Reading passage:

[Start of section]

Welcome | Instructions | Tutorial |
---|
Tutorial
Before following this tutorial, please have a look at the instructions for supported file types and formatting. This tutorial assumes that you are working in root directory where you cloned the repository. It is the directory where AIMCEG folder is created by git.
Importing the event generator
from AIMCEG.ThreeParticlesEvent import EventGenerator
Building the generator
generator = EventGenerator()
This will build the generator which we have trained and provided in the toolkit. It is trained on Proton, Pi_plus, X events. Now you can call generate method to generate the events.
generator.generate(100000)
- It will generate 100,000 events and save them in the current directory as csv file named AI_Events.csv
- If you are using jupyter notebook, it will plot their distribution as histograms and compare with the data in provided datafile.
- If you want to save it into a different directory, you can tell the generator function by passing path argument.
- Similarly, you can ask generator function to save it in a different file format (currently supported formats are csv, json, and root) as shown below
generator.generate(100000, path="path_to_directory", fileType='root')
These generated event will represent the distribution that we trained on.
Training the generator
Let’s start from scratch and build a generator to train on a different dataset.
generator = EventGenerator(filePath="eventData.csv", ignoreColumns=['M2pi', 'FIELD15'], computeParticle="pim", mass={"p":0.93827, "pip":0.1395, "pim": 0.1395})
In order to train your own generator, you need to provide the following things,
-
filePath : string, required
representing path to the data file. -
ignoreColumns: list of str, optional (default set to None)
column names from the data file to be ignored -
ignoreParticles: list of str, optional
Names of the particles from the datafile that should be ignored. For instance your datafile may contain features of many particles and you need to ignore features of those additional particles. The generator will ignore all the features of given particles in this list. -
computeParticle: str, optional
In order to follow the law of conservation of momentum, the generator will always generate one particle less than the actual number of particles in the event. Then the generator will compute the feature of that remaining particle based on others.

[End of section]

What you need to do:
(A) In the event generator tutorial, under what file name does the generate method save events by default?
(B) Pick up the event generator tutorial after its final sentence and write the next part.

Given information:
[Start of section]

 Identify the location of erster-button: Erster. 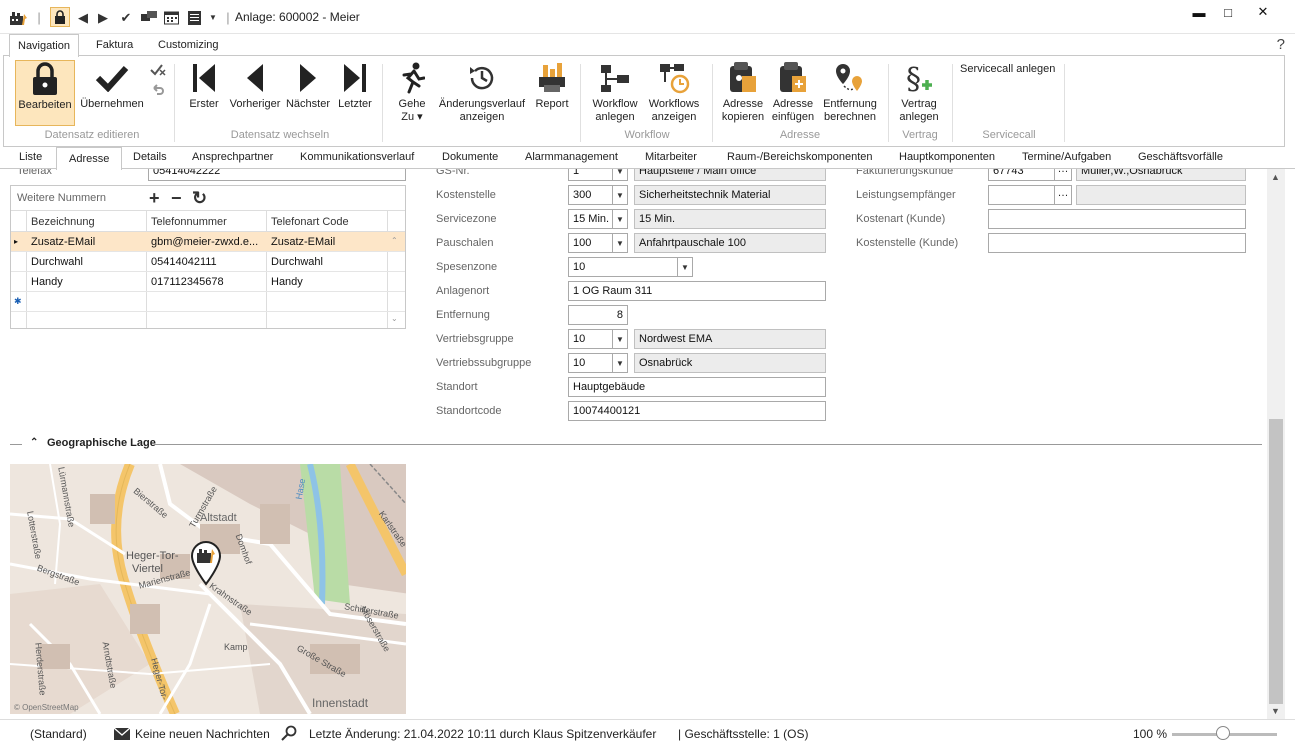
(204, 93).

[End of section]
[Start of section]

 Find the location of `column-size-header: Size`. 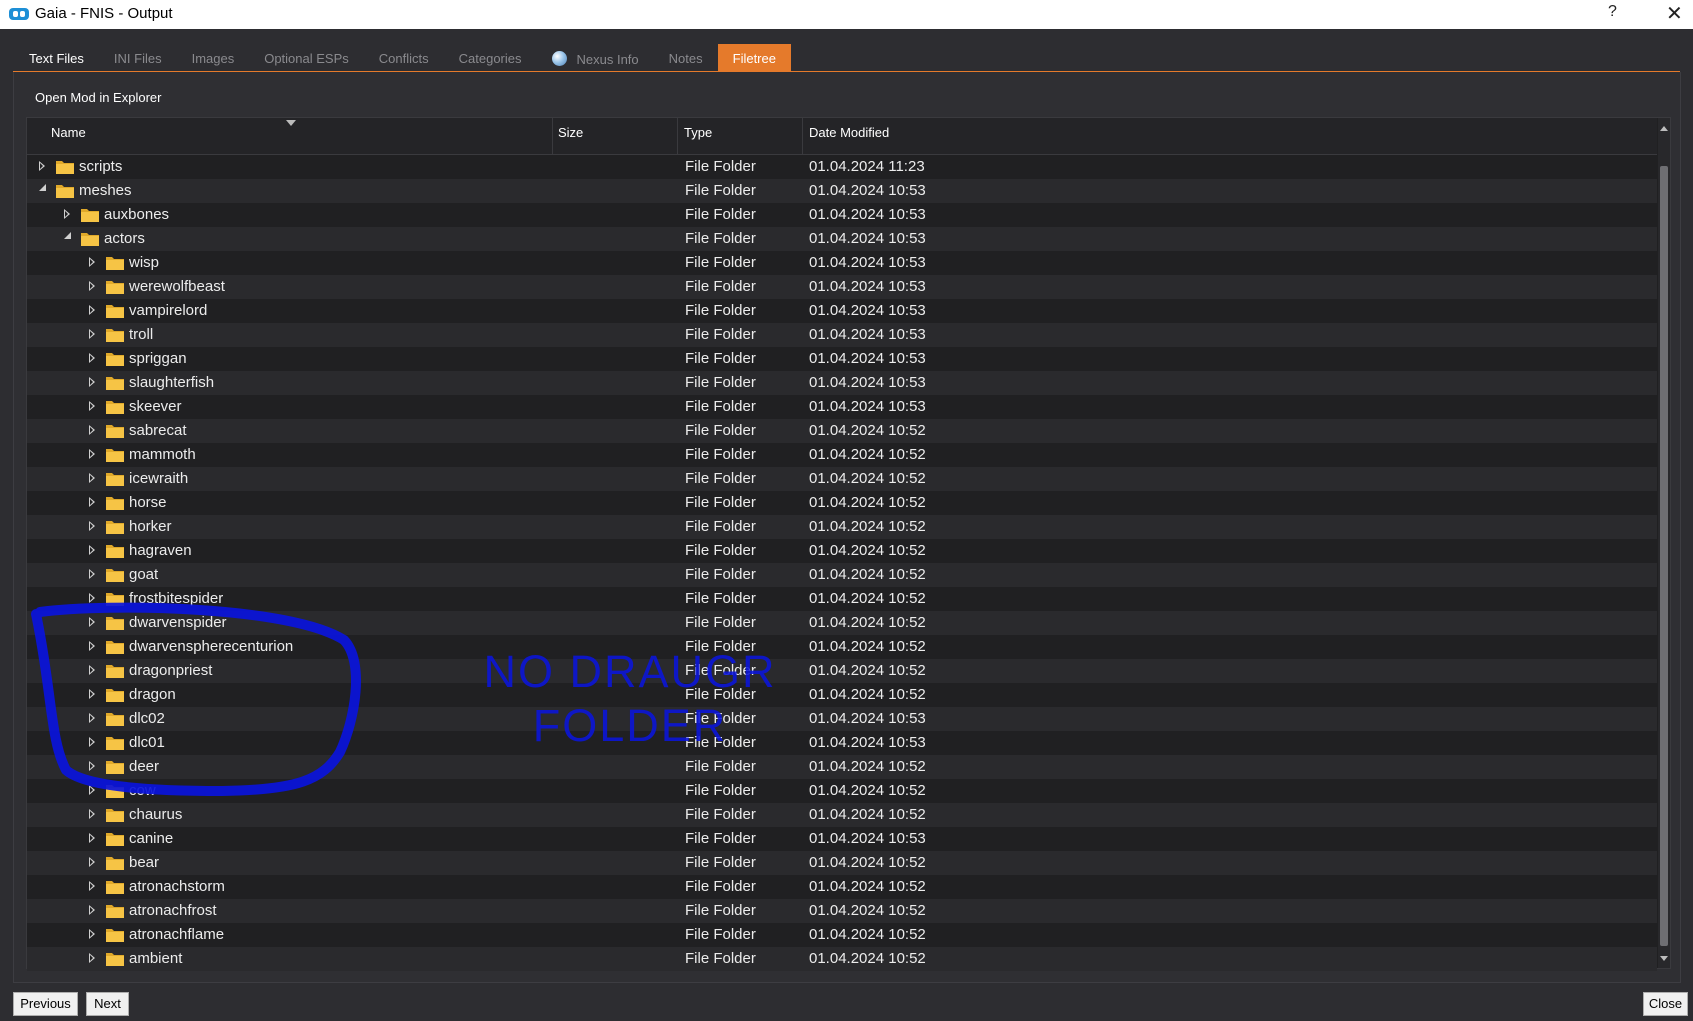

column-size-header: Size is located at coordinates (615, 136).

[End of section]

Answers by task:
(A) AI_Events.csv

(B)
You can specify name of the Particle that is not considered for generator training using this computeParticle argument.
default - last particle in the list of particles -
headNode: str, optional
name of the head node of the tree containing the data if root file is used as input data
default - first tree in the root file -
load_weights : Boolean, optional (default set to True)
load_weights if set to True, will initialize the model with pre-trained weights enabling transfer learning. Can be set to False to initialize model with random weights. -
load_weights_from: str, optional
Path to the directory containing pre-trained models to load. By default if load_weights is not set to False, it will load the trained generator we provide. -
mass: dict, required
Mass of the particles. Required in order to compute the energy values. The keys of the dictionary should match names of the particles in the datafile. -
noiseDistribution: str, optional Type of noise to be fed to the generator. By default it is drawn from normal distribution but you can also use “uniform”.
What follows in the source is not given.